_Stated goal_: Can you set down the part of the listing that opens with the line containing "You are a computer-use" and closes with the line containing "(x=339, y=606)", both lines included, reproducing them exactly? Leave the pictures out of your answer.

(Saved entries)
-----
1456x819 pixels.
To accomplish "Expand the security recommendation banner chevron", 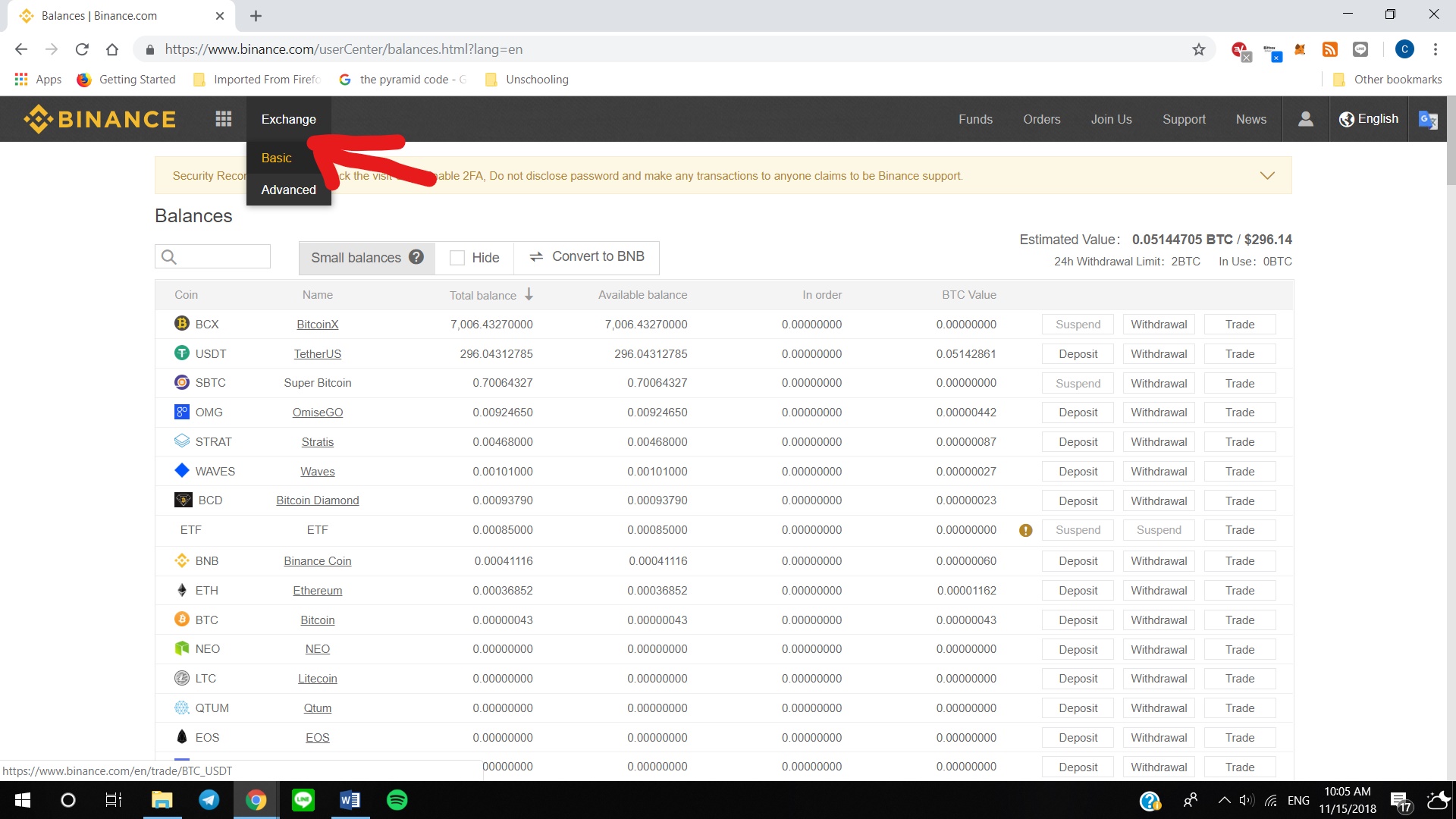I will pyautogui.click(x=1266, y=176).
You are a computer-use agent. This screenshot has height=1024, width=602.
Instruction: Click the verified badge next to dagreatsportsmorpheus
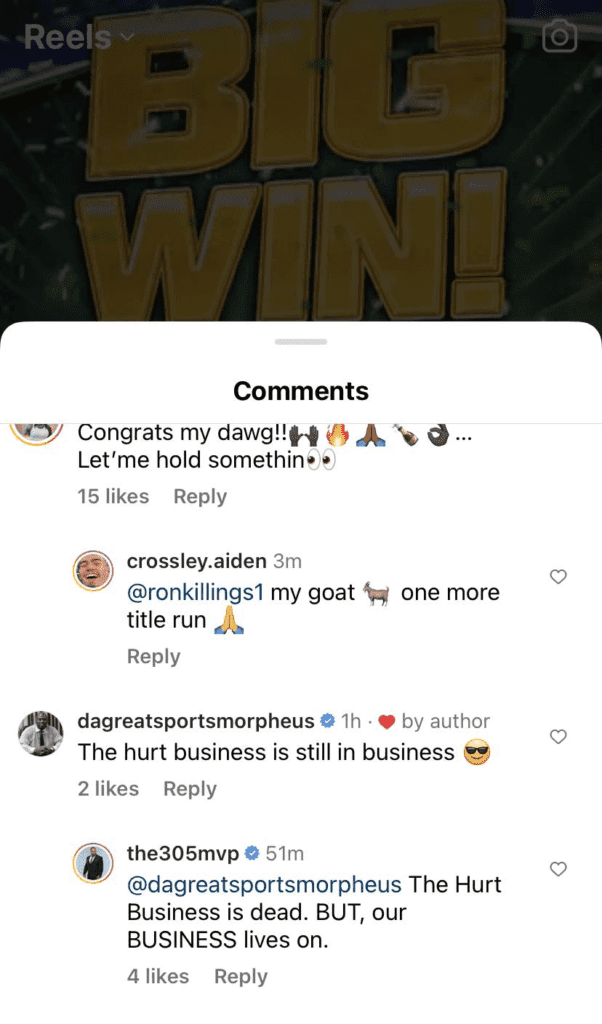[x=329, y=720]
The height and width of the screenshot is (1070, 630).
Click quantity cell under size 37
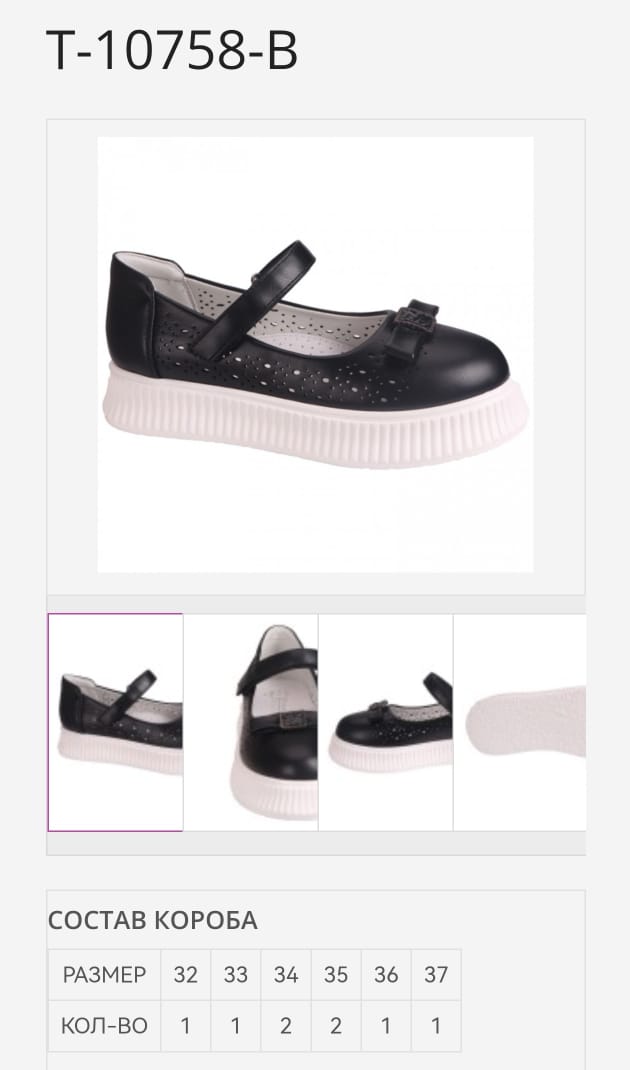click(x=435, y=1026)
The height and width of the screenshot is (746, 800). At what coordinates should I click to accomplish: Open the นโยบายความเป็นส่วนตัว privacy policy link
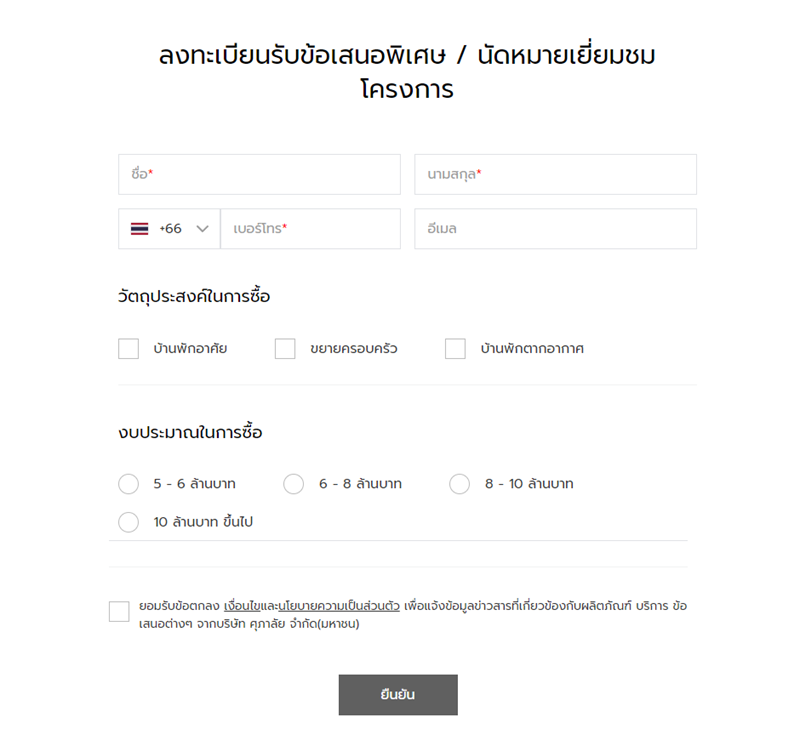(x=339, y=606)
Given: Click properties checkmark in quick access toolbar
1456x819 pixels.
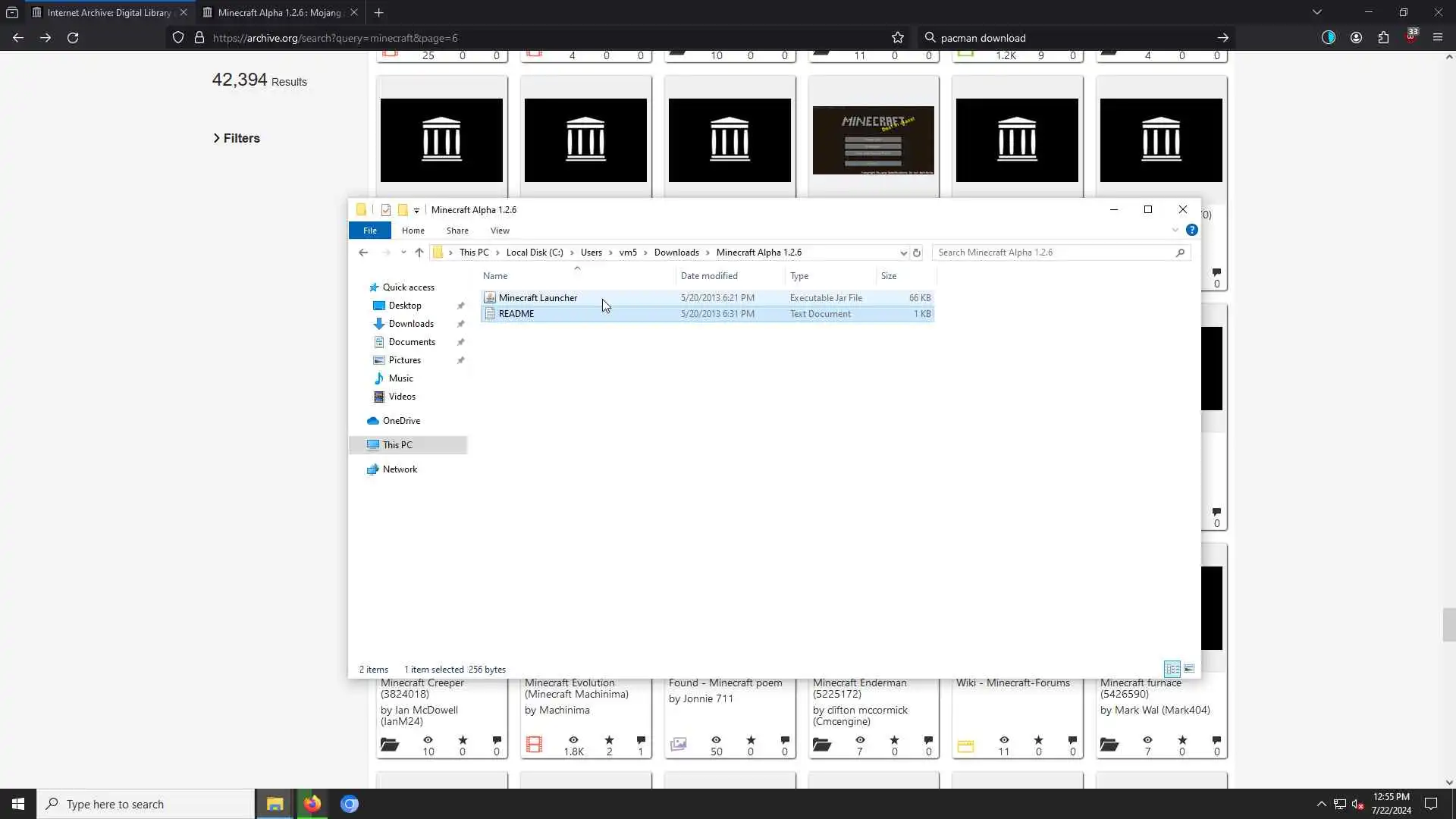Looking at the screenshot, I should pos(386,210).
-----
_Solved problem_:
You are a computer-use agent. This screenshot has height=1024, width=602.
Instruction: Click the verified badge next to dagreatsportsmorpheus
[x=329, y=720]
The height and width of the screenshot is (1070, 630).
Click quantity cell under size 37
click(x=435, y=1026)
The height and width of the screenshot is (746, 800). At what coordinates should I click to accomplish: Open the นโยบายความเป็นส่วนตัว privacy policy link
(x=339, y=606)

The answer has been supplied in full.